» GOAL OF THE EXERCISE: Please repeat the data below word for word, starting at the line that contains "Select the blue 2025 bar for October" and ending at the line that contains "This screenshot has width=504, height=360. [19, 307]", with both of those lines included.

======== DATA FOR THIS TASK

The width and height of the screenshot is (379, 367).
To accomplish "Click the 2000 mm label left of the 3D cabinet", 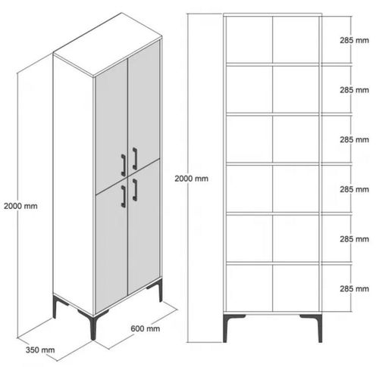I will [x=20, y=205].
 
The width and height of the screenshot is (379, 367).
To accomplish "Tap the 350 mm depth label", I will [x=40, y=350].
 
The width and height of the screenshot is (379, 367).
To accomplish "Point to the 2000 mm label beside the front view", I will [x=191, y=179].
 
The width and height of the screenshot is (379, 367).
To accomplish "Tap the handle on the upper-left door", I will [x=123, y=163].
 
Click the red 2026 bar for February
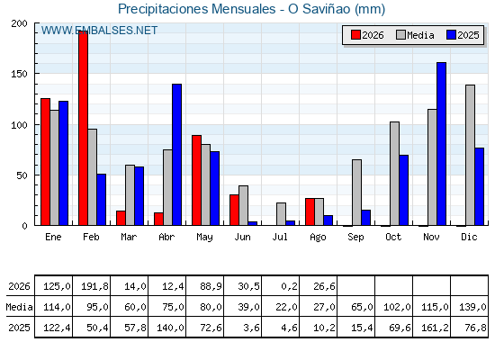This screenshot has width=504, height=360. [83, 128]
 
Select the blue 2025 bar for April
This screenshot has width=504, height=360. [176, 155]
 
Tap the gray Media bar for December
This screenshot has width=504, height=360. [470, 155]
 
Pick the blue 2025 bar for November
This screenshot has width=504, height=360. [441, 144]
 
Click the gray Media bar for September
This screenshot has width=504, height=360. [356, 193]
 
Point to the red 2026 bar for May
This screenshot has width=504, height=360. [197, 180]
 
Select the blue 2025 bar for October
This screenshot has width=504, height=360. [404, 190]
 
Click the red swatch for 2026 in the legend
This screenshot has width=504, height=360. [356, 35]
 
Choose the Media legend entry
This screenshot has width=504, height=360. [415, 35]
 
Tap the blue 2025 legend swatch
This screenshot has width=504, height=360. [451, 35]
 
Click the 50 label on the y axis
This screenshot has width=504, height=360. [22, 176]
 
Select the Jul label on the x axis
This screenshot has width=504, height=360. [280, 237]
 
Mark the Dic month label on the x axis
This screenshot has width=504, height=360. [469, 237]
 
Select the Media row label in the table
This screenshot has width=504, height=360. [19, 307]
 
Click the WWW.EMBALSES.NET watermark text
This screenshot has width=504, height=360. [99, 31]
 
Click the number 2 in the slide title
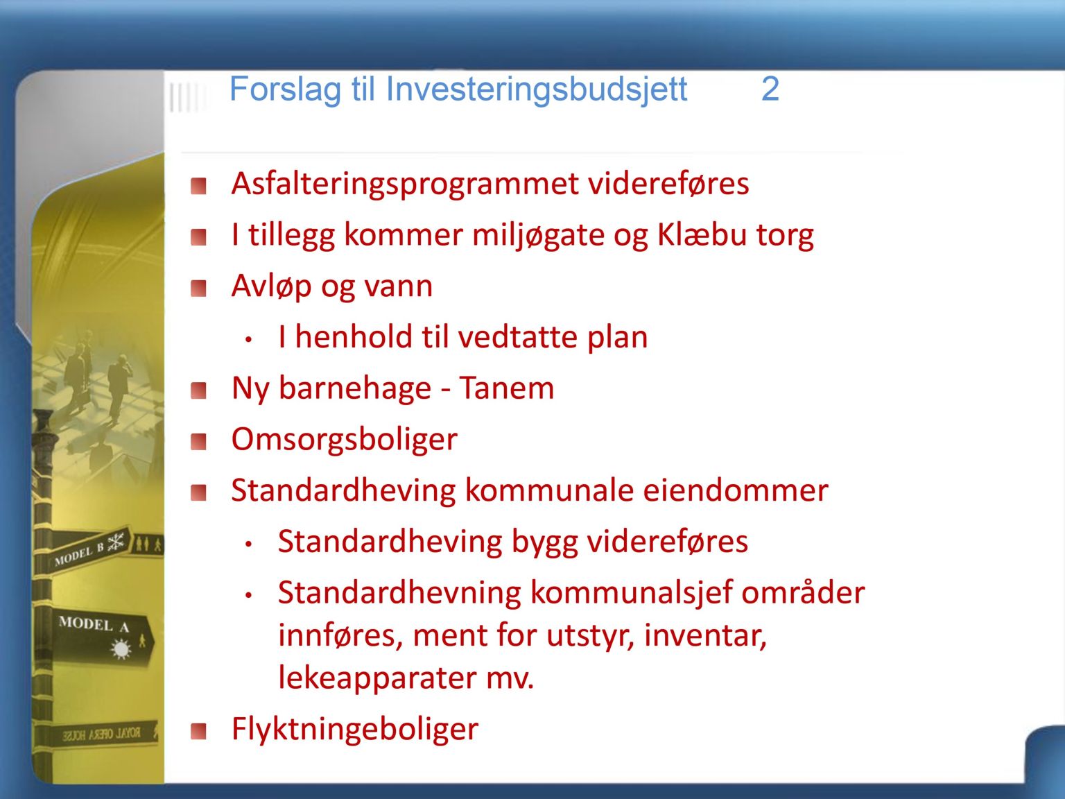coord(770,89)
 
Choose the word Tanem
coord(507,388)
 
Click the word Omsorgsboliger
coord(345,440)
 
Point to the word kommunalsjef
coord(631,593)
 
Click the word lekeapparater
coord(377,679)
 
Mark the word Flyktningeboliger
coord(355,729)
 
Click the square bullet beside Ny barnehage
coord(198,390)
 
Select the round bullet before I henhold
coord(249,340)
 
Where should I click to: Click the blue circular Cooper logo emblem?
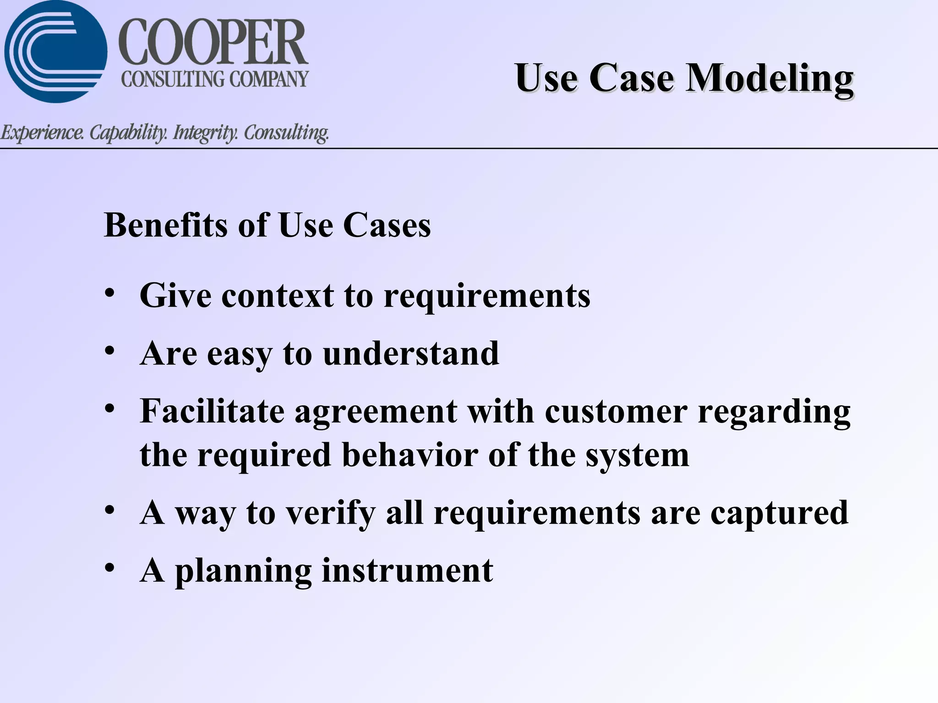(55, 51)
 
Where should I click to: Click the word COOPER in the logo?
(213, 42)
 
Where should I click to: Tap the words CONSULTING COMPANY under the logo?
(214, 79)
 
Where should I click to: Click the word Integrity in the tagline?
(205, 133)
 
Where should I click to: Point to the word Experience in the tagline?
(42, 133)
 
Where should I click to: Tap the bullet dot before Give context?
(109, 293)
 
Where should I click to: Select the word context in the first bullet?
(278, 296)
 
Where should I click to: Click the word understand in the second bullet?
(411, 354)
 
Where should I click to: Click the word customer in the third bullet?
(616, 411)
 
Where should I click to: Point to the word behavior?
(410, 455)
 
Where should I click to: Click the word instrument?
(407, 571)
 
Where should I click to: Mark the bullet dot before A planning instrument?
(109, 568)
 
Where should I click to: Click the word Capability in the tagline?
(128, 133)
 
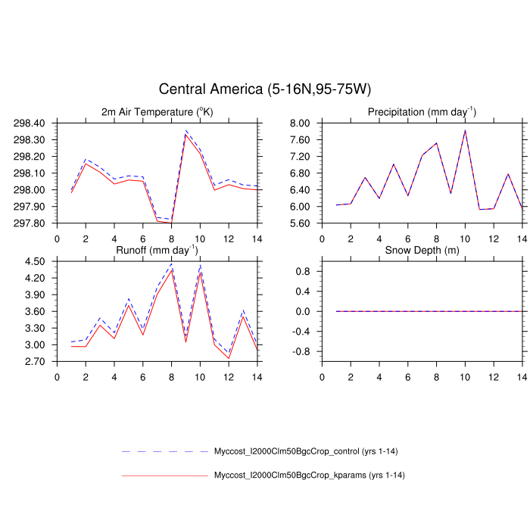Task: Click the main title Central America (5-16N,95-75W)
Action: click(265, 90)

================

» SOLVED PROBLEM:
Select the blue 2025 bar for October
This screenshot has width=504, height=360. [404, 190]
 
Click the red swatch for 2026 in the legend
This screenshot has width=504, height=360. [356, 35]
 
Choose the Media legend entry
This screenshot has width=504, height=360. [415, 35]
 
Tap the blue 2025 legend swatch
This screenshot has width=504, height=360. [451, 35]
 
Click the 50 label on the y axis
This screenshot has width=504, height=360. [22, 176]
 
Select the Jul label on the x axis
This screenshot has width=504, height=360. [280, 237]
 
Mark the Dic month label on the x axis
This screenshot has width=504, height=360. [469, 237]
 
Select the Media row label in the table
This screenshot has width=504, height=360. [19, 307]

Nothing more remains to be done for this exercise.